Reproduce the listing below, switching every "GUI agent" to "interface agent" and leaving everything else unchanged.

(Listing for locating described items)
Start

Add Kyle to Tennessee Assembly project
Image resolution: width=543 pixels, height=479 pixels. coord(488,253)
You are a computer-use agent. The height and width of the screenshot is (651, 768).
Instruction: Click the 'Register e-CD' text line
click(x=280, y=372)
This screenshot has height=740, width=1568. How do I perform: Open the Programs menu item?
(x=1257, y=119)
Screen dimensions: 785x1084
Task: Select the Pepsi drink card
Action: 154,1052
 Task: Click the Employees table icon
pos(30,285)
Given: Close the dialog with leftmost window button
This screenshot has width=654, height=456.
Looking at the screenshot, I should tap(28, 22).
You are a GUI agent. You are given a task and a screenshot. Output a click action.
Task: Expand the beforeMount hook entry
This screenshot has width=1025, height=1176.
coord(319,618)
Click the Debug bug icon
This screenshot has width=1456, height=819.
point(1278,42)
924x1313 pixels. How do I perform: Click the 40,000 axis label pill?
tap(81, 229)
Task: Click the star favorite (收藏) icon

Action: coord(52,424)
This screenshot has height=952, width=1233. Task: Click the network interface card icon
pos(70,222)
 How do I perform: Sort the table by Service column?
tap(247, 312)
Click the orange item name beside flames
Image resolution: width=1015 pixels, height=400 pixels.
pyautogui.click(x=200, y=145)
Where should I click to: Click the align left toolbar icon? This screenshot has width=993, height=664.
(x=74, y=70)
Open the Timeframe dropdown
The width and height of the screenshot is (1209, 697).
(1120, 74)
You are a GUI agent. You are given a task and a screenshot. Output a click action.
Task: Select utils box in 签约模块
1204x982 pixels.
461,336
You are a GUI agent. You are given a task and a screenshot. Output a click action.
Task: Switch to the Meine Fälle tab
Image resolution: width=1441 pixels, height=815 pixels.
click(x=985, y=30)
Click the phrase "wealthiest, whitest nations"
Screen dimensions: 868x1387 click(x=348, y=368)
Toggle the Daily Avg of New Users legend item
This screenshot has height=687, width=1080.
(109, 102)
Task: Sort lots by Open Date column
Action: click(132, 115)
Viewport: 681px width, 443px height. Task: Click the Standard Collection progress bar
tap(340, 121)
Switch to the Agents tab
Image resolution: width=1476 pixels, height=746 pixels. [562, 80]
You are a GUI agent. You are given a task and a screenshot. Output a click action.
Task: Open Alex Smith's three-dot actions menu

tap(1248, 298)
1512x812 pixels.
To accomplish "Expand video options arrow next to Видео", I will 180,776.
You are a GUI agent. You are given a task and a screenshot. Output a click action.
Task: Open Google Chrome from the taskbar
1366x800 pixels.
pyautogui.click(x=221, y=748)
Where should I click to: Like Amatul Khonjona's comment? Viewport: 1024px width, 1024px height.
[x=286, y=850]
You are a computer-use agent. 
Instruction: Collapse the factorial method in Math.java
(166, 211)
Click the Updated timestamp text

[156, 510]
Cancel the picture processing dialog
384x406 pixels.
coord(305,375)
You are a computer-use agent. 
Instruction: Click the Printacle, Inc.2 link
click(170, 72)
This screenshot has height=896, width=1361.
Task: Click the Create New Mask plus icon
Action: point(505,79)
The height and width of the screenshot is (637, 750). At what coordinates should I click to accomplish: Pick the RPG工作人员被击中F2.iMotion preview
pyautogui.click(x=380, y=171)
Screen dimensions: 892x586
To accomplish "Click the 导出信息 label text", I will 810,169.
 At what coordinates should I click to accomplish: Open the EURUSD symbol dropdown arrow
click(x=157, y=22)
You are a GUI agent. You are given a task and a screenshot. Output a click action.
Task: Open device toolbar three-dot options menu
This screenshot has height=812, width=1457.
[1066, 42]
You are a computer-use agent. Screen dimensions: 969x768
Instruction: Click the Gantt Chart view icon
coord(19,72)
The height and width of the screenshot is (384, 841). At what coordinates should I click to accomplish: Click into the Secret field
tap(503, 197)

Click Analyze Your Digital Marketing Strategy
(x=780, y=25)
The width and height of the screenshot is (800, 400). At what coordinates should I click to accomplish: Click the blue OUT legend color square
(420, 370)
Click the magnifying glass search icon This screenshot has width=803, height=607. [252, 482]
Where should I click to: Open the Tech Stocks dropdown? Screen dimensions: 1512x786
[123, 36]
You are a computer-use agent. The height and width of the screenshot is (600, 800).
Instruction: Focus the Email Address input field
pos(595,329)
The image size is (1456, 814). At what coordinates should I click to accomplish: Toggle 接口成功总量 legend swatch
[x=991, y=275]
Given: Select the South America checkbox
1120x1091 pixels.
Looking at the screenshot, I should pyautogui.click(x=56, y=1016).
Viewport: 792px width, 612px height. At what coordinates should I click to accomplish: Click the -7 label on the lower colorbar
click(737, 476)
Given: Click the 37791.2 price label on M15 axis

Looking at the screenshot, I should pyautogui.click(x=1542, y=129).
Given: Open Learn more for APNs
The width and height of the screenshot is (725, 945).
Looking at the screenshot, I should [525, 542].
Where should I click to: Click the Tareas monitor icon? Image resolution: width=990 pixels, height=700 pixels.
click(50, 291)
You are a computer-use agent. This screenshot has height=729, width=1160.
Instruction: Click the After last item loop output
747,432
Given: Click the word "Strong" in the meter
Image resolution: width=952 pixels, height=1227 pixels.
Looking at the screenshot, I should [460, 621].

End

> THE ANSWER:
Add Kyle to Tennessee Assembly project
Image resolution: width=543 pixels, height=479 pixels. coord(488,253)
You are a computer-use agent. The height and width of the screenshot is (651, 768).
Instruction: Click the 'Register e-CD' text line
click(x=280, y=372)
This screenshot has height=740, width=1568. How do I perform: Open the Programs menu item?
(x=1257, y=119)
Screen dimensions: 785x1084
Task: Select the Pepsi drink card
Action: 154,1052
 Task: Click the Employees table icon
pos(30,285)
Given: Close the dialog with leftmost window button
This screenshot has width=654, height=456.
Looking at the screenshot, I should tap(28, 22).
You are a interface agent. You are given a task and a screenshot. Output a click action.
Task: Expand the beforeMount hook entry
This screenshot has width=1025, height=1176.
coord(319,618)
Click the Debug bug icon
This screenshot has width=1456, height=819.
point(1278,42)
924x1313 pixels. How do I perform: Click the 40,000 axis label pill?
tap(81, 229)
Task: Click the star favorite (收藏) icon

Action: coord(52,424)
This screenshot has height=952, width=1233. Task: Click the network interface card icon
pos(70,222)
 How do I perform: Sort the table by Service column?
tap(247, 312)
Click the orange item name beside flames
Image resolution: width=1015 pixels, height=400 pixels.
pyautogui.click(x=200, y=145)
Where should I click to: Click the align left toolbar icon? This screenshot has width=993, height=664.
(x=74, y=70)
Open the Timeframe dropdown
The width and height of the screenshot is (1209, 697).
(1120, 74)
You are a interface agent. You are given a task and a screenshot. Output a click action.
Task: Select utils box in 签约模块
1204x982 pixels.
461,336
You are a interface agent. You are given a task and a screenshot. Output a click action.
Task: Switch to the Meine Fälle tab
Image resolution: width=1441 pixels, height=815 pixels.
click(x=985, y=30)
Click the phrase "wealthiest, whitest nations"
Screen dimensions: 868x1387 click(x=348, y=368)
Toggle the Daily Avg of New Users legend item
This screenshot has height=687, width=1080.
(109, 102)
Task: Sort lots by Open Date column
Action: click(132, 115)
Viewport: 681px width, 443px height. Task: Click the Standard Collection progress bar
tap(340, 121)
Switch to the Agents tab
Image resolution: width=1476 pixels, height=746 pixels. [562, 80]
You are a interface agent. You are given a task and a screenshot. Output a click action.
Task: Open Alex Smith's three-dot actions menu

tap(1248, 298)
1512x812 pixels.
To accomplish "Expand video options arrow next to Видео", I will 180,776.
You are a interface agent. You are given a task and a screenshot. Output a click action.
Task: Open Google Chrome from the taskbar
1366x800 pixels.
pyautogui.click(x=221, y=748)
Where should I click to: Like Amatul Khonjona's comment? Viewport: 1024px width, 1024px height.
[x=286, y=850]
You are a computer-use agent. 
Instruction: Collapse the factorial method in Math.java
(166, 211)
Click the Updated timestamp text

[156, 510]
Cancel the picture processing dialog
384x406 pixels.
coord(305,375)
You are a computer-use agent. 
Instruction: Click the Printacle, Inc.2 link
click(170, 72)
This screenshot has height=896, width=1361.
Task: Click the Create New Mask plus icon
Action: point(505,79)
The height and width of the screenshot is (637, 750). At what coordinates should I click to accomplish: Pick the RPG工作人员被击中F2.iMotion preview
pyautogui.click(x=380, y=171)
Screen dimensions: 892x586
To accomplish "Click the 导出信息 label text", I will 810,169.
 At what coordinates should I click to accomplish: Open the EURUSD symbol dropdown arrow
click(x=157, y=22)
You are a interface agent. You are given a task and a screenshot. Output a click action.
Task: Open device toolbar three-dot options menu
This screenshot has height=812, width=1457.
[1066, 42]
You are a computer-use agent. Screen dimensions: 969x768
Instruction: Click the Gantt Chart view icon
coord(19,72)
The height and width of the screenshot is (384, 841). At what coordinates should I click to accomplish: Click into the Secret field
tap(503, 197)

Click Analyze Your Digital Marketing Strategy
(x=780, y=25)
The width and height of the screenshot is (800, 400). At what coordinates should I click to accomplish: Click the blue OUT legend color square
(420, 370)
Click the magnifying glass search icon This screenshot has width=803, height=607. [252, 482]
Where should I click to: Open the Tech Stocks dropdown? Screen dimensions: 1512x786
[123, 36]
You are a computer-use agent. The height and width of the screenshot is (600, 800).
Instruction: Focus the Email Address input field
pos(595,329)
The image size is (1456, 814). At what coordinates should I click to accomplish: Toggle 接口成功总量 legend swatch
[x=991, y=275]
Given: Select the South America checkbox
1120x1091 pixels.
Looking at the screenshot, I should pyautogui.click(x=56, y=1016).
Viewport: 792px width, 612px height. At what coordinates should I click to accomplish: Click the -7 label on the lower colorbar
click(737, 476)
Given: Click the 37791.2 price label on M15 axis

Looking at the screenshot, I should pyautogui.click(x=1542, y=129).
Given: Open Learn more for APNs
The width and height of the screenshot is (725, 945).
Looking at the screenshot, I should [525, 542].
Where should I click to: Click the Tareas monitor icon? Image resolution: width=990 pixels, height=700 pixels.
click(50, 291)
You are a computer-use agent. This screenshot has height=729, width=1160.
Instruction: Click the After last item loop output
747,432
Given: Click the word "Strong" in the meter
Image resolution: width=952 pixels, height=1227 pixels.
Looking at the screenshot, I should [460, 621].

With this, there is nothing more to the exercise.